Exercise: Should the word "computer" occur in a line of the records, copy that line.

(Stored records)
──────────────────────────────
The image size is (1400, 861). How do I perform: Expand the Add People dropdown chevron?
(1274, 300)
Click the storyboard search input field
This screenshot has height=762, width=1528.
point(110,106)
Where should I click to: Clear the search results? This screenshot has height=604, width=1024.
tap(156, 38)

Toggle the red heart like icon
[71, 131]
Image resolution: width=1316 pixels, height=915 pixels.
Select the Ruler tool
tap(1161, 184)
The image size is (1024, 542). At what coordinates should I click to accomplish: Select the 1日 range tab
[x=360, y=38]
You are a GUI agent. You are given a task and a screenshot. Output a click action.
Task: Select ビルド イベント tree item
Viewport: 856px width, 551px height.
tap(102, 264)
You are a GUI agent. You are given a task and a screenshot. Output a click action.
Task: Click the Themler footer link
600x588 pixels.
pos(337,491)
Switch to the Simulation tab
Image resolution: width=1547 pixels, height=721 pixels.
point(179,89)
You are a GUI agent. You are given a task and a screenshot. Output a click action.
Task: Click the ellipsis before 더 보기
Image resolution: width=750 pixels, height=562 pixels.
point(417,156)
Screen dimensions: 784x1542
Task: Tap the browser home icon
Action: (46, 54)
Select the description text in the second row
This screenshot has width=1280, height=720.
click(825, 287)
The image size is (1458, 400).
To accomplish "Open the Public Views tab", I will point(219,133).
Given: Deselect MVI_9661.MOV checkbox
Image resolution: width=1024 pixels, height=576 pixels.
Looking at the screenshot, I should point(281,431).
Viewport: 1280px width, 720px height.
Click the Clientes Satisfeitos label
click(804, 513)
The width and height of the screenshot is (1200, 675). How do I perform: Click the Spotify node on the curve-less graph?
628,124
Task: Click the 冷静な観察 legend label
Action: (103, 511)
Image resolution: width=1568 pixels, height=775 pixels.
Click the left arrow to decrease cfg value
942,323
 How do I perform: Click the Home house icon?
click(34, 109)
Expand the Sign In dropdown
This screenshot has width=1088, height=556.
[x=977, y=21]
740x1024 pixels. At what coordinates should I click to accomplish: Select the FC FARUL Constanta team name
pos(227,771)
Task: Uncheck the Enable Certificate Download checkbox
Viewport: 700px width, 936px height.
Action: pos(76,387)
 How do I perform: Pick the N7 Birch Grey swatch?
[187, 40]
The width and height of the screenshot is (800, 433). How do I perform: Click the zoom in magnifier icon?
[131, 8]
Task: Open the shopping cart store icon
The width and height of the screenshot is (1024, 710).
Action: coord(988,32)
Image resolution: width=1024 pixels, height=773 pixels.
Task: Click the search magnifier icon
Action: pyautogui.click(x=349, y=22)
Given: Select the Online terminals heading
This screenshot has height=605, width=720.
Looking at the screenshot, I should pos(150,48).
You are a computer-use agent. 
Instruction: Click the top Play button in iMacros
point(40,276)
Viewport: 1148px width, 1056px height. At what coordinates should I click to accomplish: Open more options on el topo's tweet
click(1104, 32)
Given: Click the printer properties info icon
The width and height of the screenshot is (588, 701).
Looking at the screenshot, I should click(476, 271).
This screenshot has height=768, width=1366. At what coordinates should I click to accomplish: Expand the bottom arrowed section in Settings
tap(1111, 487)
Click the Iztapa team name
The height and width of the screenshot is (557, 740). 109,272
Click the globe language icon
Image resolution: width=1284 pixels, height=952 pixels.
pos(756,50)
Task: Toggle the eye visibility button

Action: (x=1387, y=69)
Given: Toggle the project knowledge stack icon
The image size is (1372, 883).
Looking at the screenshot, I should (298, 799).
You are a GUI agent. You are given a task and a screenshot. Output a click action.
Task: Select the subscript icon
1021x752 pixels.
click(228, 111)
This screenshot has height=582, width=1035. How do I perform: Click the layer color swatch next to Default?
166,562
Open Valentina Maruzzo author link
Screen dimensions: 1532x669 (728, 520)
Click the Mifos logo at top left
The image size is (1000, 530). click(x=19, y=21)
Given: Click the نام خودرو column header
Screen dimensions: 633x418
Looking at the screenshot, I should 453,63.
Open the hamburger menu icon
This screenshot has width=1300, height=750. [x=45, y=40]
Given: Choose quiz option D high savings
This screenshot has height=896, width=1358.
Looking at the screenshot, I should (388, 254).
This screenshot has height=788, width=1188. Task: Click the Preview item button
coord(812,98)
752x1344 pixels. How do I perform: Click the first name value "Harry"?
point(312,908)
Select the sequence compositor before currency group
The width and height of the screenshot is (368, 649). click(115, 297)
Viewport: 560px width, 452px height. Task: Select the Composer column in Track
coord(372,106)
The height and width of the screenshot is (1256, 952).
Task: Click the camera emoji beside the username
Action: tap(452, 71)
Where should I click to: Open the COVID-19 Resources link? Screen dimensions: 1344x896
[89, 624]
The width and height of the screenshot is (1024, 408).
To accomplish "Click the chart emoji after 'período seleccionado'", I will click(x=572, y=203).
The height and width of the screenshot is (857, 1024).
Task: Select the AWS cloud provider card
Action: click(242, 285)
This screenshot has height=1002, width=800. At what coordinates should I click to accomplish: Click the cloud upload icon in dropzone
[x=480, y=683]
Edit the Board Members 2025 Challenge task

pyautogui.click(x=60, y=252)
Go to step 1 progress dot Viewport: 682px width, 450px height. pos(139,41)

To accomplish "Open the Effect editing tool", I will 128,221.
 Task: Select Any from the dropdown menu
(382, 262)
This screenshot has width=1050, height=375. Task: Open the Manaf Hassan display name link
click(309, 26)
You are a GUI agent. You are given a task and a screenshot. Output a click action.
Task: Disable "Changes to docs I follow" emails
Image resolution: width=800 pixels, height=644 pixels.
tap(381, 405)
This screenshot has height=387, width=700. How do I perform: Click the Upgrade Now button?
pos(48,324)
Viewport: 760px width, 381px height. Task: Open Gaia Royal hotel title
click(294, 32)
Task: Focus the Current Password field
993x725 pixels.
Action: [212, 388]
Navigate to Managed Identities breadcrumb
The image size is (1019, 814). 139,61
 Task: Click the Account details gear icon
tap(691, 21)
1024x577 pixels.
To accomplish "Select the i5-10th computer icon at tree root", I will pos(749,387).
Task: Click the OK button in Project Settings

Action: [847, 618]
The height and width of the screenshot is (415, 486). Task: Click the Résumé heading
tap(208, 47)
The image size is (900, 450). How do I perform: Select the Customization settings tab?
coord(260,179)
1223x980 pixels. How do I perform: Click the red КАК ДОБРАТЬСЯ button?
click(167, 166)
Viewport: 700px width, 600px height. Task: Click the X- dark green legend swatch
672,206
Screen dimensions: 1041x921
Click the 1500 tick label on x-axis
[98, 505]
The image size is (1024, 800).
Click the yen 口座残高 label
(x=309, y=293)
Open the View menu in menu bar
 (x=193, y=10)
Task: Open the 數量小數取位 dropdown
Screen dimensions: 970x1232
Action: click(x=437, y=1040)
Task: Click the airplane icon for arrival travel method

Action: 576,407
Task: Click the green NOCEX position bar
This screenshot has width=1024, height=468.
──────────────────────────────
Reply:
You are a computer-use agent. 
To accomplish "Select the i5-10th computer icon at tree root", I will pos(749,387).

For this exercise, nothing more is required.